In a long-awaited decision, Eli Lilly's patent (US 5,229,382) covering the schizophrenia drug olanzapine (zyprexa) is valid, enforceable and infringed, according to Judge Richard Young's ruling of the Southern District of Indiana.

Three generics manufacturers challenged the validity of the 1993 patent protecting the basic molecule until 2011. Miami-based Zenith Goldline Pharmaceuticals, Indiana-based Dr. Reddy's Laboratories and Israeli-based Teva Pharmaceutical Industries argued that the patent was not valid because discovery of the drug's molecular structure was obvious and that a previous Lilly patent that expired in 1995 had covered it. The companies also claimed that Lilly misled the patent office and omitted certain test results when applying for the patent.

In the 1970s and 1980s, Lilly produced a novel class of compounds called thienobenzodiazepines — tricyclic compounds with thieno, benzo and diazepine rings fused together. Two patents were issued for this compound class (US 4,115,568 and US 4,115,574,), which have identical technical disclosures, but different claims. The compounds contain halogen atoms; flumezapine was noted as a particularly active compound, but after further preclinical testing this compound was dropped due to toxicology concerns. Olanzepine differs from flumezapine by removal of the halogen atom.

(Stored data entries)
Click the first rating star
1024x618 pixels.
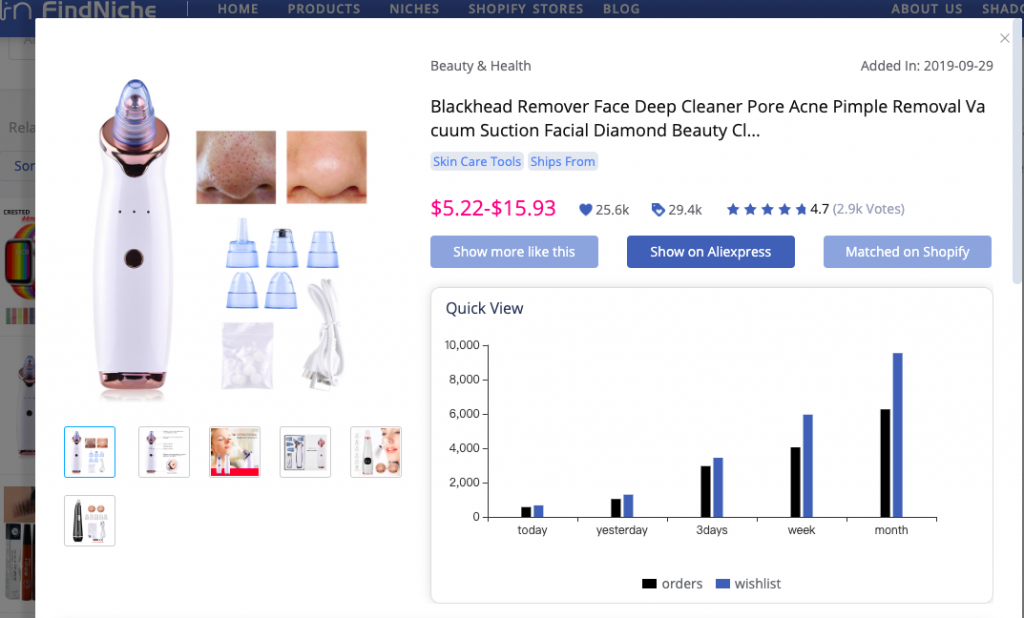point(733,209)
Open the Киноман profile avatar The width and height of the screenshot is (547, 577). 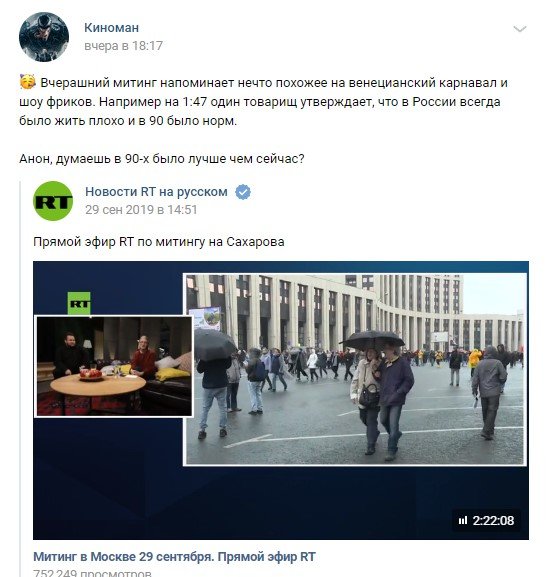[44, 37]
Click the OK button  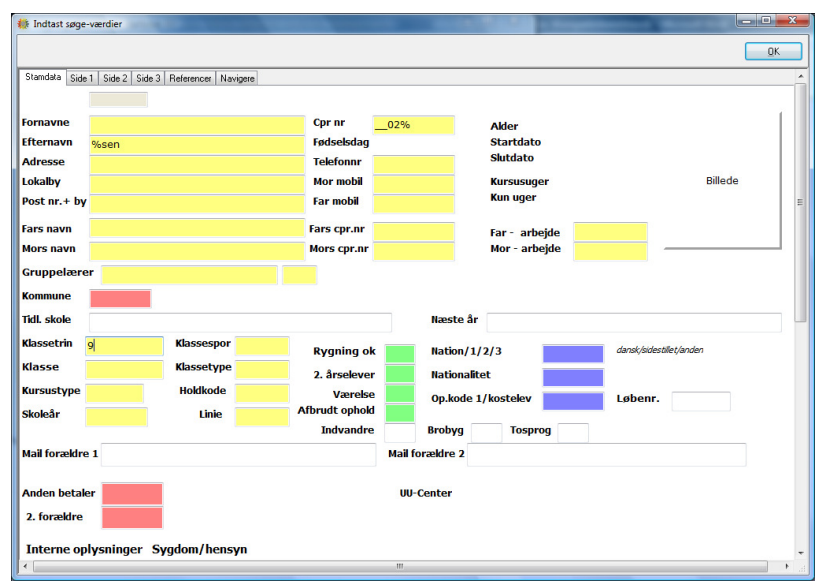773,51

What this exercise asks ▸
• a. In the article on the olanzapine patent ruling, which three rings are fused together in thienobenzodiazepines?
• b. Continue the article on the olanzapine patent ruling from its last sentence.

Your written answers ▸
• a. Thieno, benzo and diazepine rings.

• b.
The case hinged on a comparative dog toxicology study that Lilly conducted in 1990, which compared olanzapine to a related and previously patented compound, prior to filing a patent application with the US Patent and Trademark Office (PTO). According to Lilly, the outcome of the study showed that olanzapine had an expectedly superior therapeutic profile, and did not raise cholesterol levels or increase the production of the milk-producing hormone prolactin in the same way as other compounds of the class. The generics companies tried to prove that the dog study was flawed and that olanzepine was not novel and therefore not deserving of unique patent protection.

During the prosecution of the '382 patent, Lilly disclosed that the most closely related prior art was the matter claimed in the '548 patent, but the company did not disclose the '574 patent. However, the patent examiner found this prior art in a search and it was taken into account in the examiner's final decision, and so Lilly cannot be penalized for their omission. Judge Young ruled that the generics companies have not proven by clear and convincing evidence that Lilly concealed prior art nor data from the dog study with the intent to deceive the PTO.